_Task instructions_:
A. According to the Rotorua travel page, how high into the air does the Pohutu geyser frequently erupt?
B. From the Rotorua travel page, output everything from "Rotorua is a" down to "soothing thermal bath.".
C. Go on with the Rotorua travel page, starting after the last sentence shown.

Flights to Rotorua: Geysers, mud and Maori culture

Experience Rotorua

Rotorua is a city of extremes. Go bungy-jumping or jet-boating in the morning. Explore the steaming, bubbling landscape of geysers and mud pools in the afternoon. You'll soon get used to the rotten egg smell of sulphur. In the evening, be entertained by a Maori concert, with traditional song and lively dance. Wind down afterwards with a soothing thermal bath.

Back to nature

Flights to Rotorua descend into a sulphurous cauldron of boiling mud pools and hissing steam vents. In the geothermal valley with the tongue-twisting name – Whakarewarewa – watch for eruptions by Pohutu, a mighty geyser that frequently explodes more than 30m into the air. Cruise across Lake Rotorua to volcanic Mokoia Island, setting for the legendary Maori tale of Hinemoa and Tutanekai, a love story involving arranged marriages, flutes, and lifebelts made of gourds.

_Data provided_:
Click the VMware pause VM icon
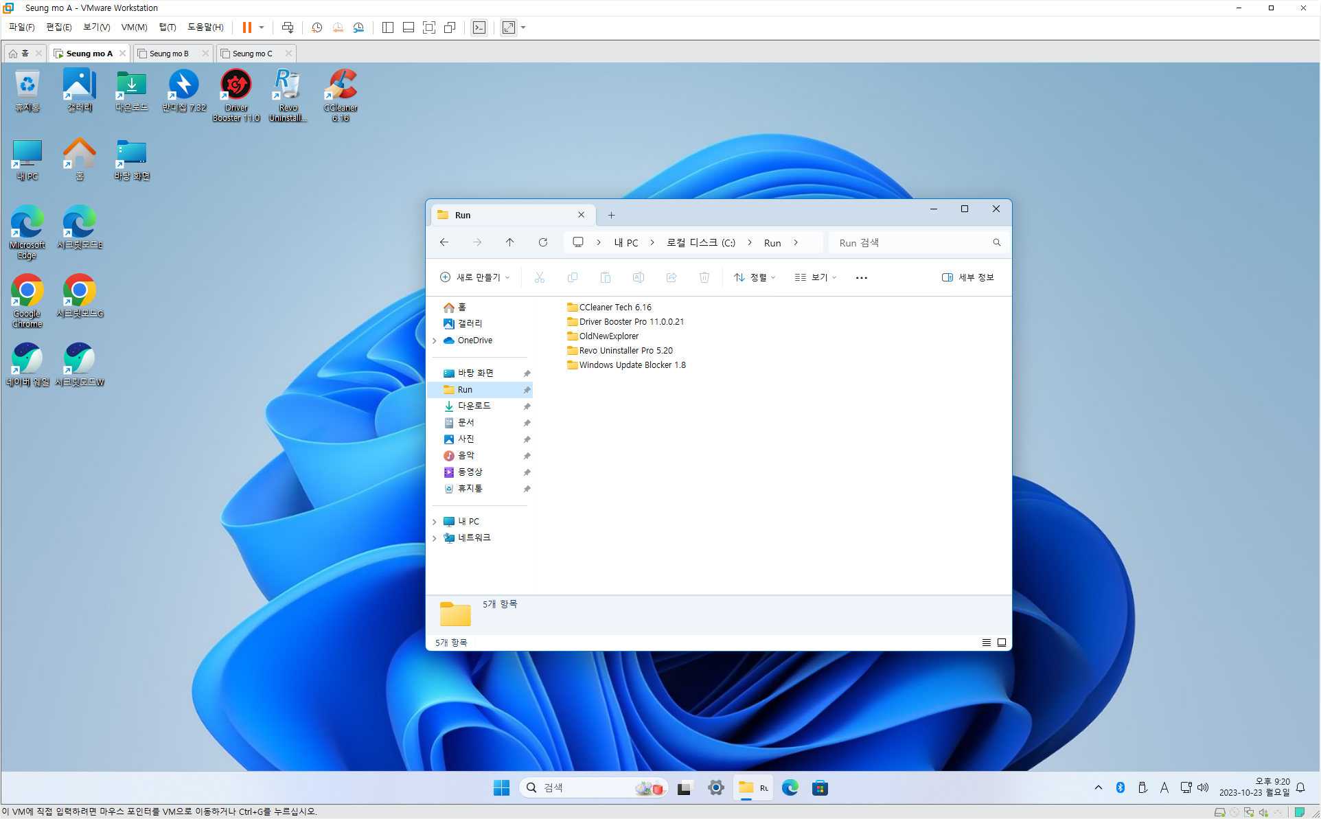The width and height of the screenshot is (1321, 819). coord(246,27)
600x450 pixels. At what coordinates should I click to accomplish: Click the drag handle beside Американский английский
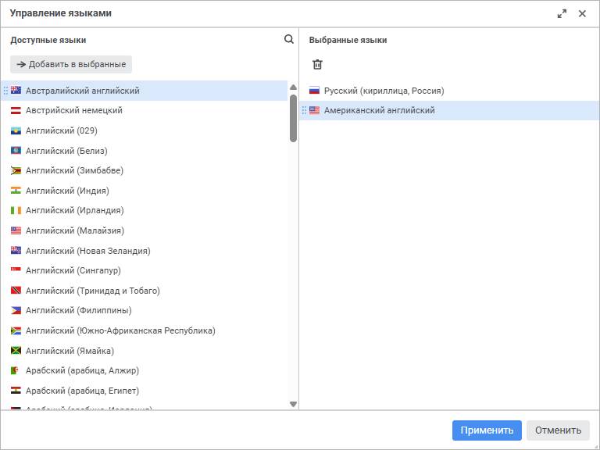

_The answers_:
A. More than 30m.

B.
Rotorua is a city of extremes. Go bungy-jumping or jet-boating in the morning. Explore the steaming, bubbling landscape of geysers and mud pools in the afternoon. You'll soon get used to the rotten egg smell of sulphur. In the evening, be entertained by a Maori concert, with traditional song and lively dance. Wind down afterwards with a soothing thermal bath.

C.
Adrenaline rush

Hurl yourself into some of the world’s most extreme sports, most of them Kiwi inventions. We don’t just mean bungy jumping – although there's that too. Tried zorbing? Squeeze yourself into a giant plastic ball (with or without water inside) and rock and roll your way down the hillside. Or discover exactly what Swoop, Shweeb and Freefall Xtreme involve. Jet-boating will seem like a walk in the park after all that

Get cultured

Watch wood-carving craftsmen at Te Puia, and take their chiselled creations home as souvenirs of your Rotorua holiday. Learn how Maori cook their dinner in steaming thermal vents and pools. Finding succulent hangi food – pork, lamb and vegetables cooked on hot rocks in smoky pit earth-ovens – is as easy as asking. Head to Tamaki Maori Village for a crash course in Maori culture. Fearsome war-like haka challenges, poi dancing and a darn fine feed are all part of the mix.

Fast facts

Where? The steaming city of Rotorua rests on the southern shores of Lake Rotorua, in the centre of the North Island.

Population: Rotorua is the ancestral home of Te Arawa, one of New Zealand’s largest tribal groups. The city's population of 70,000 is about 36 per cent Maori.

Key dates: In 1886, Rotorua's Mt Tarawera erupted, killing 120 people and destroying the famous Pink and White Terraces, once considered the 'eighth wonder of the world'.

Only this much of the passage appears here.